Google Display ad generator examples

Run each preview through this before you upload it to a Google Ads display campaign.

1

At true pixel size, can you tell what the product is and what to do in one second?

2

Does the CTA read as a tappable button, with enough contrast to survive a white or dark host page?

3

Do the wide (728x90) and tall (300x600) sizes have their own crops, not a stretched rectangle?

4

Is each banner under the 150KB image-ad weight limit so it will not bounce at upload?

5

Are you exporting static image ads only, with HTML5 ZIP left as a clearly-labeled roadmap feature?

FAQ

Google Display ad generator questions

Which Google Display banner sizes does this cover?

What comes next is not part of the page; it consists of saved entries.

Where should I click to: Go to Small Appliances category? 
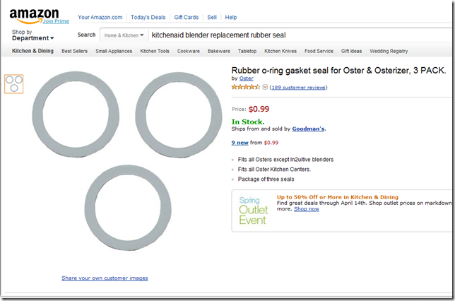tap(113, 51)
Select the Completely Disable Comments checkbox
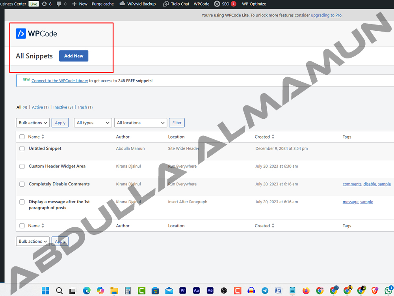This screenshot has width=394, height=296. pos(22,184)
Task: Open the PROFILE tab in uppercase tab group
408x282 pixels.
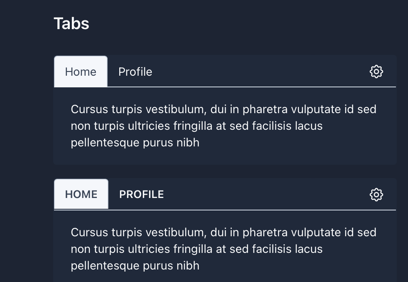Action: (x=141, y=194)
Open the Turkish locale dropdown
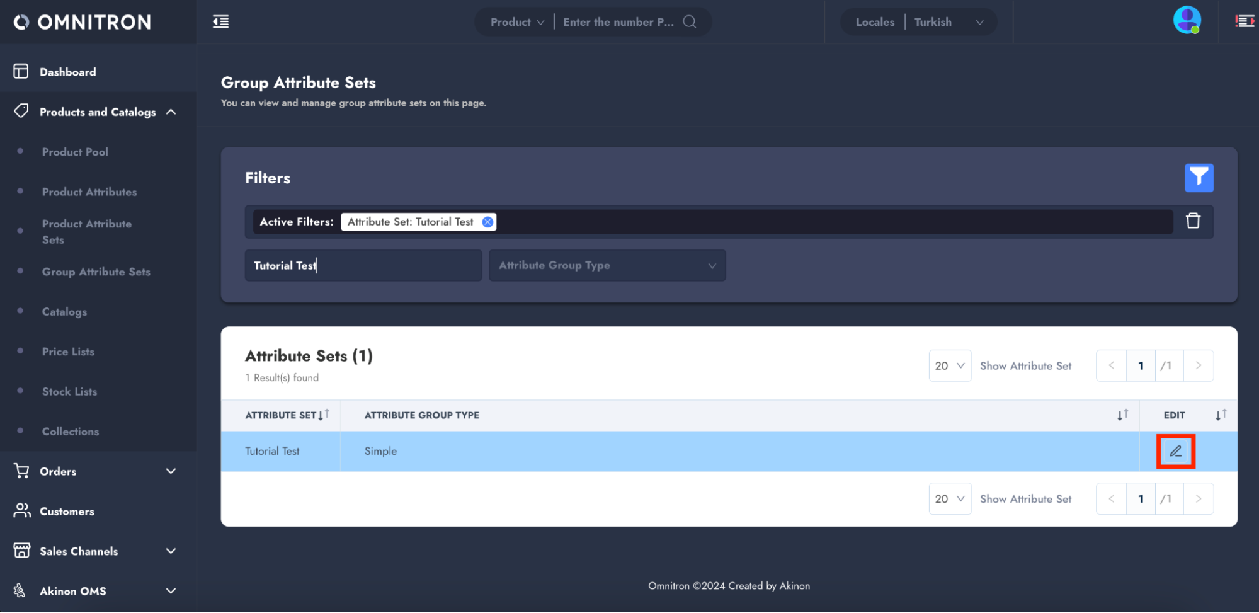The width and height of the screenshot is (1259, 613). click(949, 22)
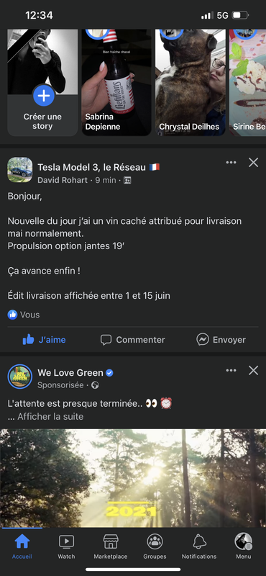Image resolution: width=266 pixels, height=576 pixels.
Task: Open the We Love Green profile picture
Action: [x=20, y=377]
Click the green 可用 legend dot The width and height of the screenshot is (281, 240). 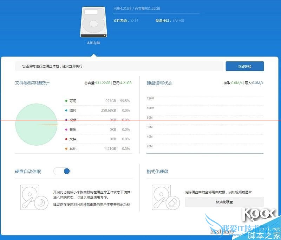(66, 101)

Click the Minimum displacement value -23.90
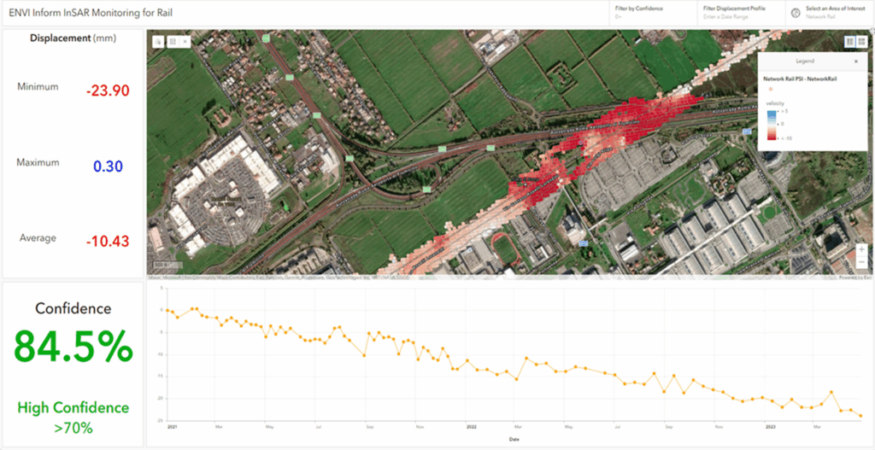(108, 91)
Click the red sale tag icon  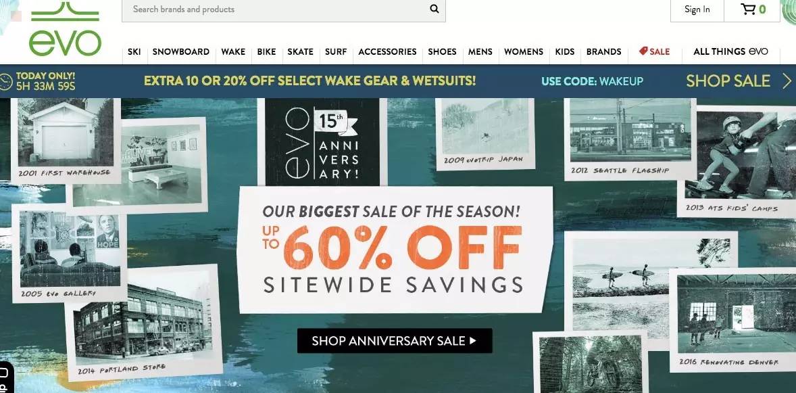(643, 51)
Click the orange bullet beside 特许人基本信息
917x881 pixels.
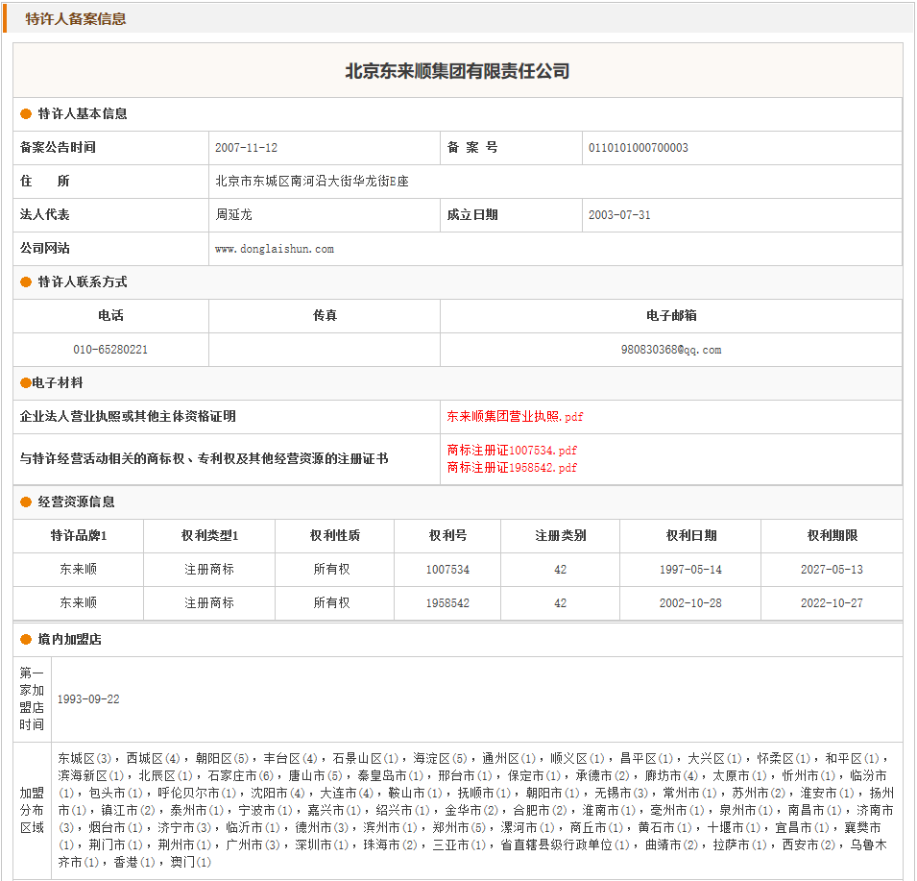(x=26, y=114)
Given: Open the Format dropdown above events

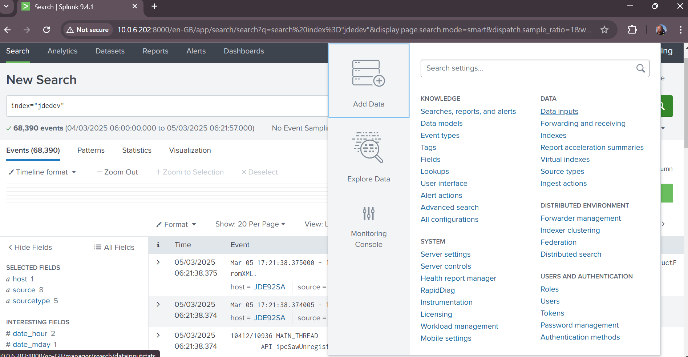Looking at the screenshot, I should tap(176, 224).
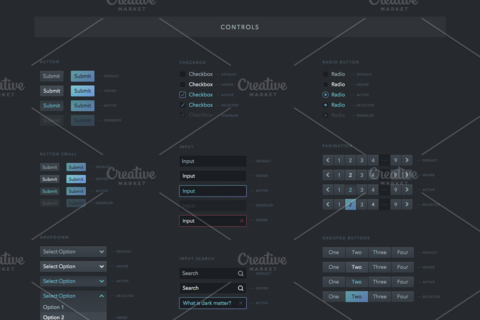This screenshot has width=480, height=320.
Task: Toggle the selected Checkbox
Action: (x=183, y=105)
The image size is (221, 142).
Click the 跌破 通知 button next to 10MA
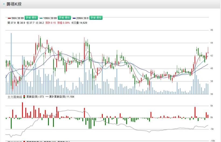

The concepts target the GDN sizes that win most ecommerce impressions: 300x250 medium rectangle, 336x280 large rectangle, 728x90 leaderboard, 300x600 half-page, 320x50 mobile banner, and 970x250 billboard. We design the 300x250 first because it serves on the widest range of placements.

Are these static images or HTML5 ZIP files for Google Ads?

They are static banner concepts you preview and edit. Static PNG and JPG uploads run as image ads in the Display Network today. Animated HTML5 ZIP export is on the Pro roadmap, not a live feature, so we never present a ZIP download as available.

Will one product photo fill both a 728x90 leaderboard and a 300x600 half-page?

Not automatically, and that is the point. A wide leaderboard and a tall half-page need different crops, copy length, and CTA placement. Each preview is laid out for its own aspect ratio so the product, headline, and button still read at that exact pixel size.

How is this different from a Facebook or Instagram feed ad?

Feed ads have a caption and room to breathe; Display banners are tiny, surrounded by publisher content, and judged in a fraction of a second. So the copy is shorter, the product is bigger, the CTA is a clear button, and contrast has to survive a cluttered placement.